JOUW OPDRACHT – Verzamel elke regel uit de gegevens hieronder waarin de tekenreeks "width" voorkomt. Hoofdletters en kleine letters tellen mee.

AANGELEVERDE GEGEVENS –
---------------
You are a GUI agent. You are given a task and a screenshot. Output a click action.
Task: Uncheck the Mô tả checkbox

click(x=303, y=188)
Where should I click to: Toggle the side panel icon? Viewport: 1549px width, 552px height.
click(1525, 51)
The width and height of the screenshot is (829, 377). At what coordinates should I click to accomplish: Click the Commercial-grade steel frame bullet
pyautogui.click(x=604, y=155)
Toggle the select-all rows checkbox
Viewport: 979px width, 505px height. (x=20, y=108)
---------------
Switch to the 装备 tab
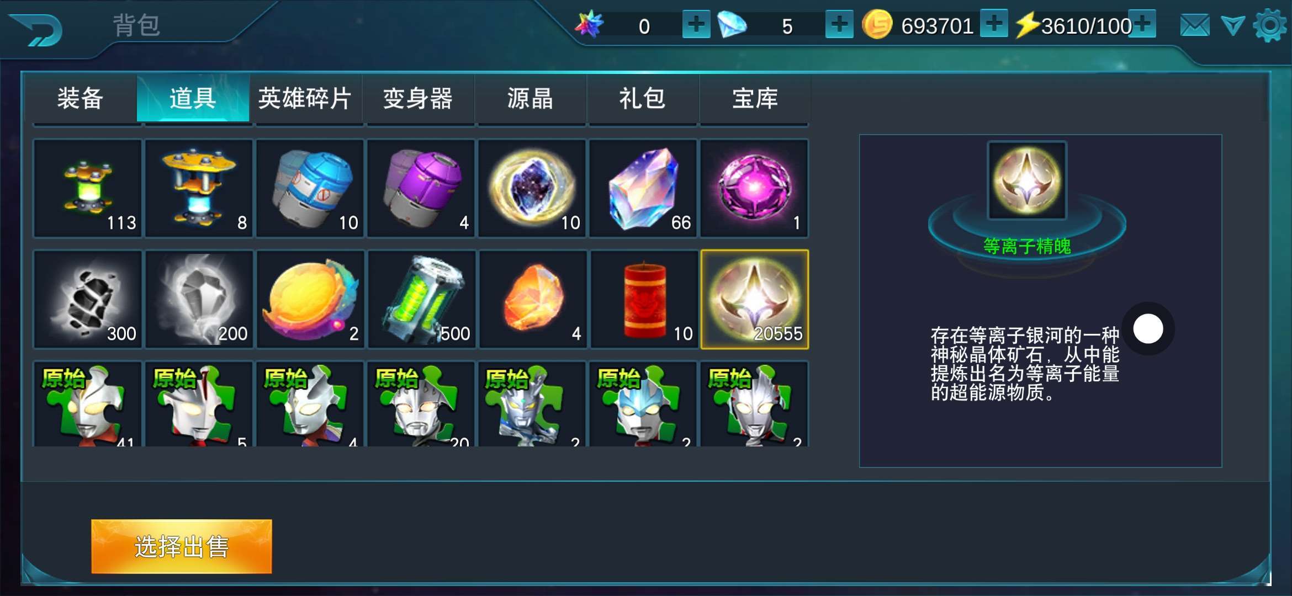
---------------
ANTWOORD OP OPDRACHT –
Where should I click to: Toggle the side panel icon? Viewport: 1549px width, 552px height.
The width and height of the screenshot is (829, 377). At what coordinates should I click to accomplish: Click the Commercial-grade steel frame bullet
Viewport: 979px width, 505px height. (x=20, y=108)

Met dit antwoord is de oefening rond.